米本土以外で唯一 激レア機「紫電改」の展示館リニューアルへ 大型バスもアクセス可能に
「紫電改」そもそもどんな飛行機?
「紫電改」は、基地の防空などを担当する「局地戦闘機」として開発されました。水上戦闘機として開発された「強風」からフロート(浮舟)などを取り去り、陸上機に改めた「紫電」を、さらに大幅改良した機体で、太平洋戦争中の1942年12月27日に初飛行しています 。
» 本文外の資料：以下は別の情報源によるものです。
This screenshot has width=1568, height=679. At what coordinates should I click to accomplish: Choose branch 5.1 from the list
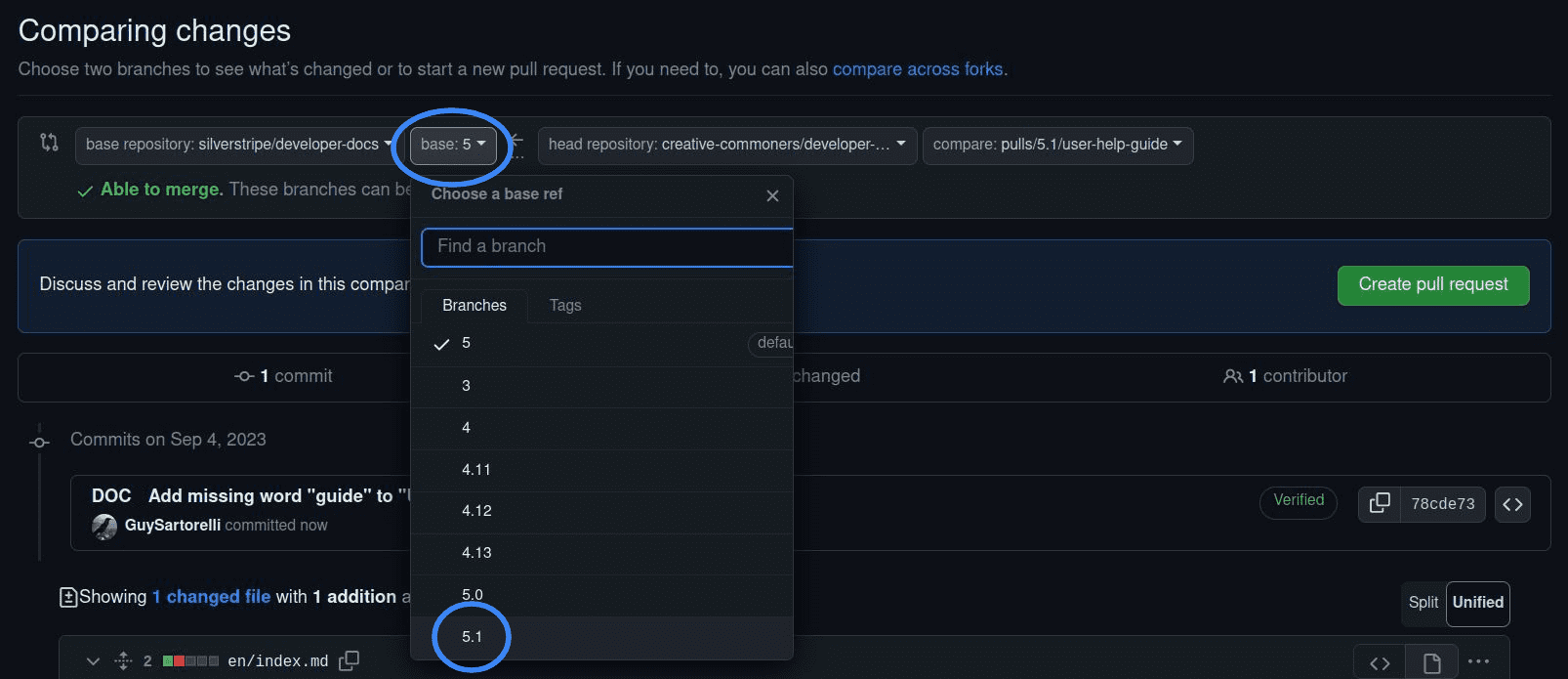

ベースとなった「紫電」は、原型といえる「強風」とそれほど機体構造を変えていなかったため、胴体中央部に主翼が取り付けられている中翼構造であり、陸上機として効率的な機体構造になっておらず、トラブルが多発していました。そのため、「紫電改」は胴体下部に主翼を設ける低翼構造に変更。機体も「紫電」よりスリム化し、量産性を考慮して部品点数を大幅に削減するなど、別ものと言えるほど手が加えられています。
「紫電改」は1万機以上が生産された「零戦(零式艦上戦闘機)」と異なり、生産機数は約400機にとどまっています。その多くは松山基地を拠点とした第三四三海軍航空隊(当時)に集中配備され、瀬戸内海周辺に飛来するアメリカ軍機の迎撃戦に投入されました。
日本海軍はアメリカ海軍の主力戦闘機にも対抗可能な性能を持つ「紫電改」に大きな期待をかけており、戦争末期には大量生産計画を立てますが、途中で終戦となっています。
なお、前出したように「紫電改」は現在、世界で4機しかありません。この愛南町のもの以外、3機すべてアメリカ本土で展示されているため、そういった意味でも同機は技術遺産、歴史遺産、双方の観点から貴重な機体と言えるでしょう。